Let’s take a look at four core reasons for which rapidly growing numbers of organisations, across sectors and geographies, are adopting SDDC.
1. Low-risk Agility and Evolution
A key characteristic of the SDDC is exceptional flexibility. With resources defined in software, redefining them is a software matter, without the need to manipulate the underlying hardware. This makes the SDDC responsive, easy to reconfigure, and easy to scale up and out.
Moving core data centre infrastructure to a software model unlocks significant gains in on‑premise systems operation and management. You can respond swiftly to requests, challenges and opportunities, deploy new resources more quickly, scale operations painlessly and take advantage of leading-edge innovations such as compute and network virtualisation, hyper-converged storage, and automation.
2. Into the Cloud
SDDC provides a solid platform on which to build your hybrid cloud strategy, deploying next-generation enterprise applications in a consistent architecture using standardised skills and tools, across multiple private and public clouds.
VMware Cloud Foundation, for example, delivers a unified compute, storage, networking, and management stack supporting all applications – VMs, containers, packaged, open source and more – with consistent infrastructure and operations across on-premise, private cloud and multiple public clouds.
3. Unified Management
One of the challenges presented by the legacy data centre is a plethora of silos with platform-specific management tools and interfaces, typically demanding significant levels of detail‑oriented human intervention.
SDDC brings these siloed resources together into an integrated, holistic system supporting consistent operations through a single management interface, delivering genuine unified management with self-driving operations.
IT can monitor data centre performance, view analytics in real time, automate the placement and balancing of new and existing workloads, and optimise capacity and resource utilisation.
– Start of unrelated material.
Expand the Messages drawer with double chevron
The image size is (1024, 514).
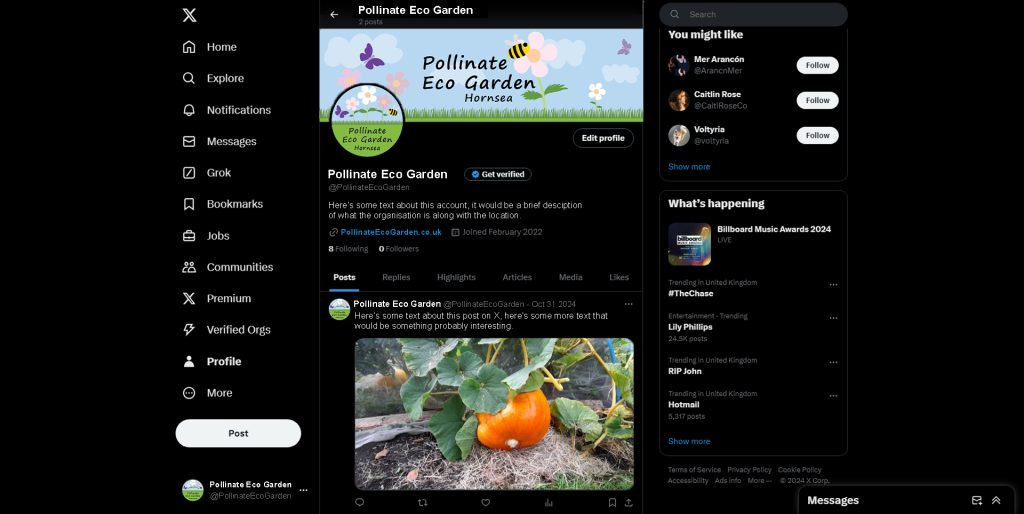tap(996, 500)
Extensive efficiency, CAPEX and OPEX benefits result.
4. Cut Costs and Protect Investment
SDDC reduces TCO by pooling fundamental data centre resources, eliminating hardware silos, streamlining management, on-demand scaling, and server-side economics.
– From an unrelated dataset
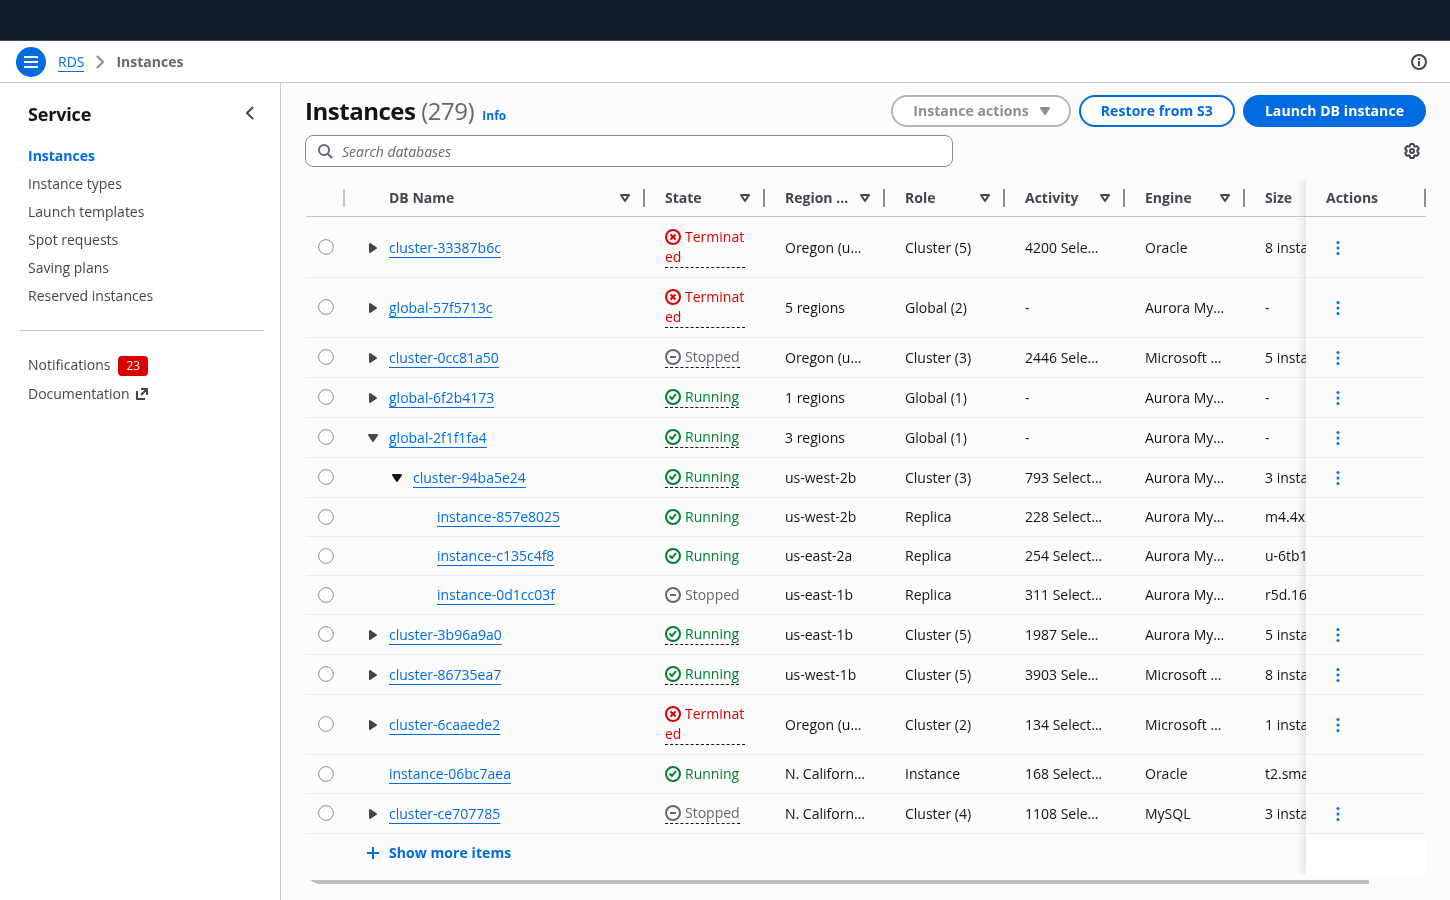Open actions menu for cluster-ce707785
Image resolution: width=1450 pixels, height=900 pixels.
[1337, 814]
A Universal Application Platform supports any app on any server, extending not only to today’s leading-edge applications, but also to those yet to be developed. This opens up significant opportunities for highly efficient business operations, superlative customer experience, and solid competitive advantage.
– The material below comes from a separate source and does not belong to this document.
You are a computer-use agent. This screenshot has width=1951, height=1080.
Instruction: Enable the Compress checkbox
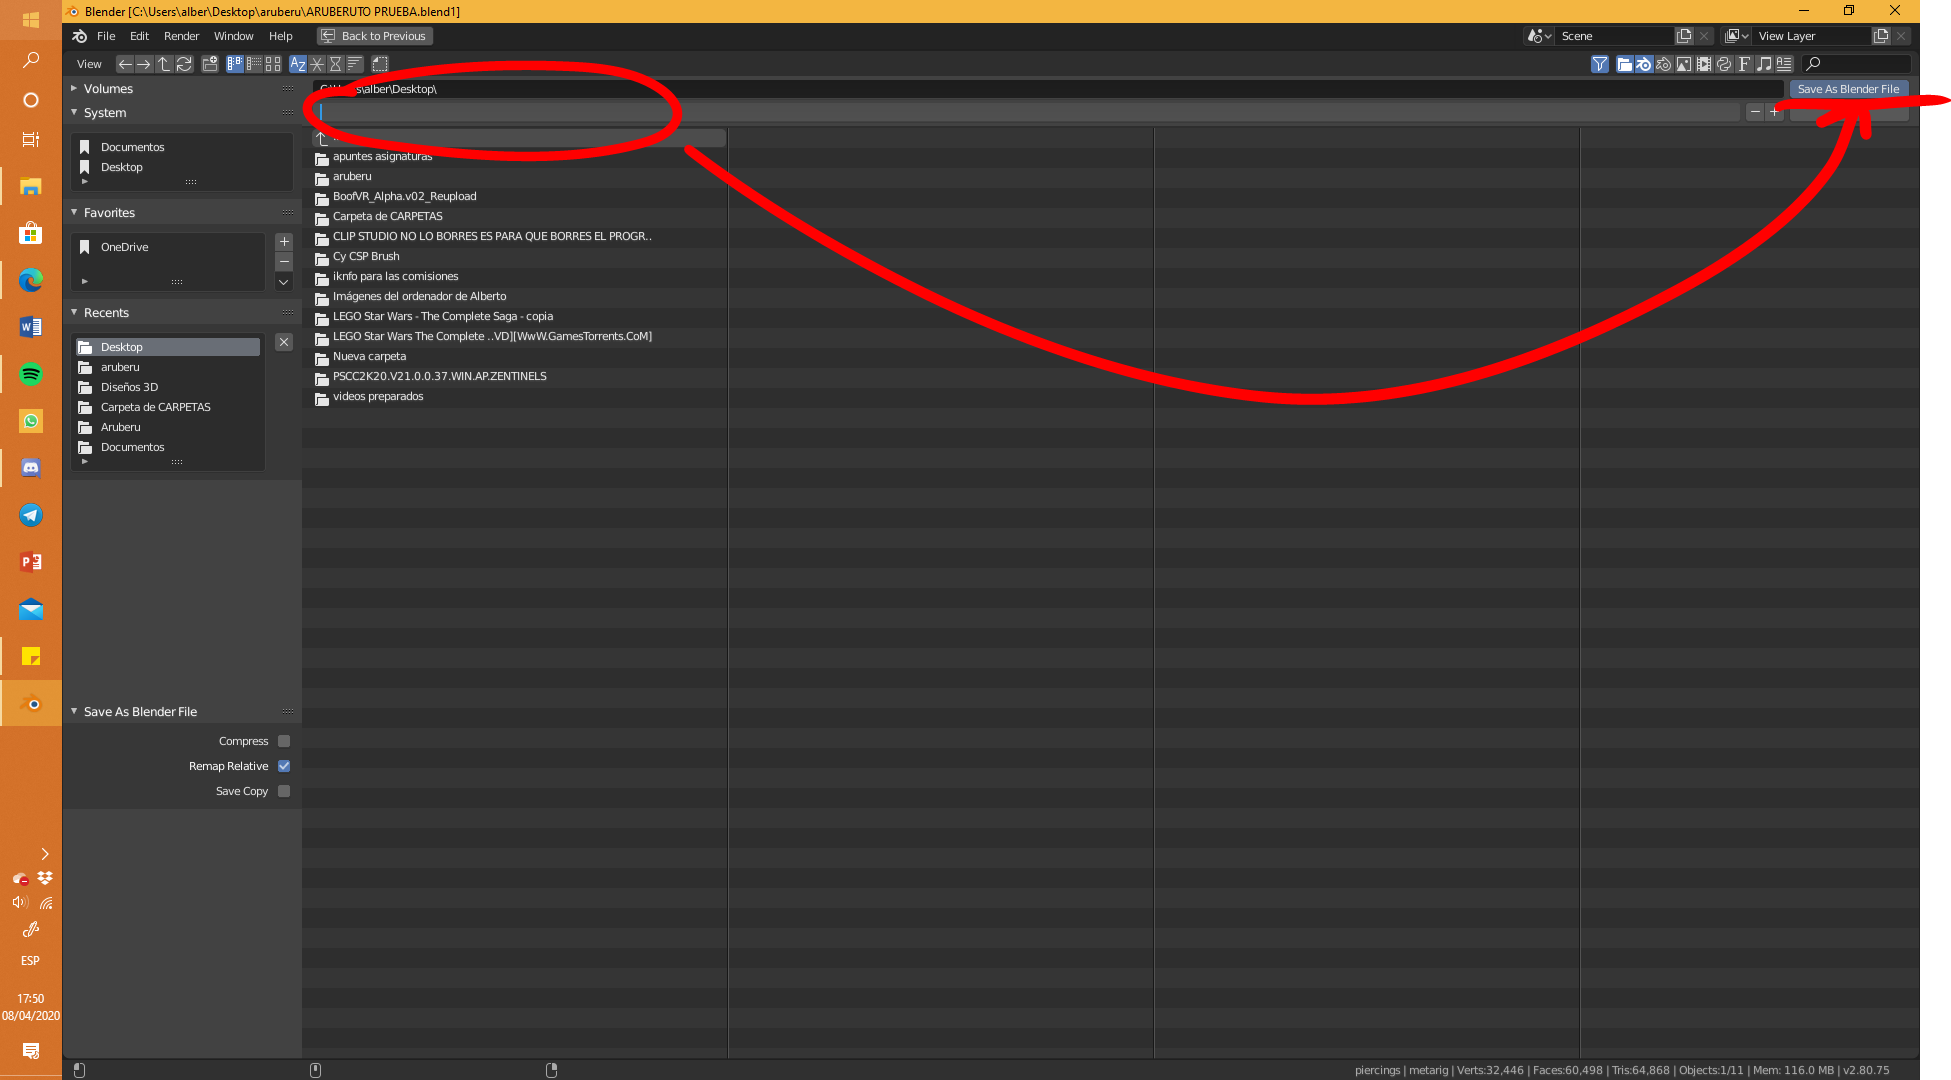(x=284, y=741)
SDDC provides a secure, robust digital foundation for enterprises, today and tomorrow. It enables accelerated deployment, improves ROI and investment protection for both new and existing assets, provides unified management and operations, a secure, easy to manage path to future platforms, self-service automation, and a consistent environment across on-premise, private and public cloud.
Next Steps
Experience the transformative power of a Software-Defined Data Centre (SDDC) with MTI’s comprehensive Data Centre Services. From virtualisation to automation, we offer expert guidance and support to help you harness the full potential of SDDC technology. Contact us today to learn more about how MTI can optimise your data centre infrastructure for agility, scalability, and efficiency.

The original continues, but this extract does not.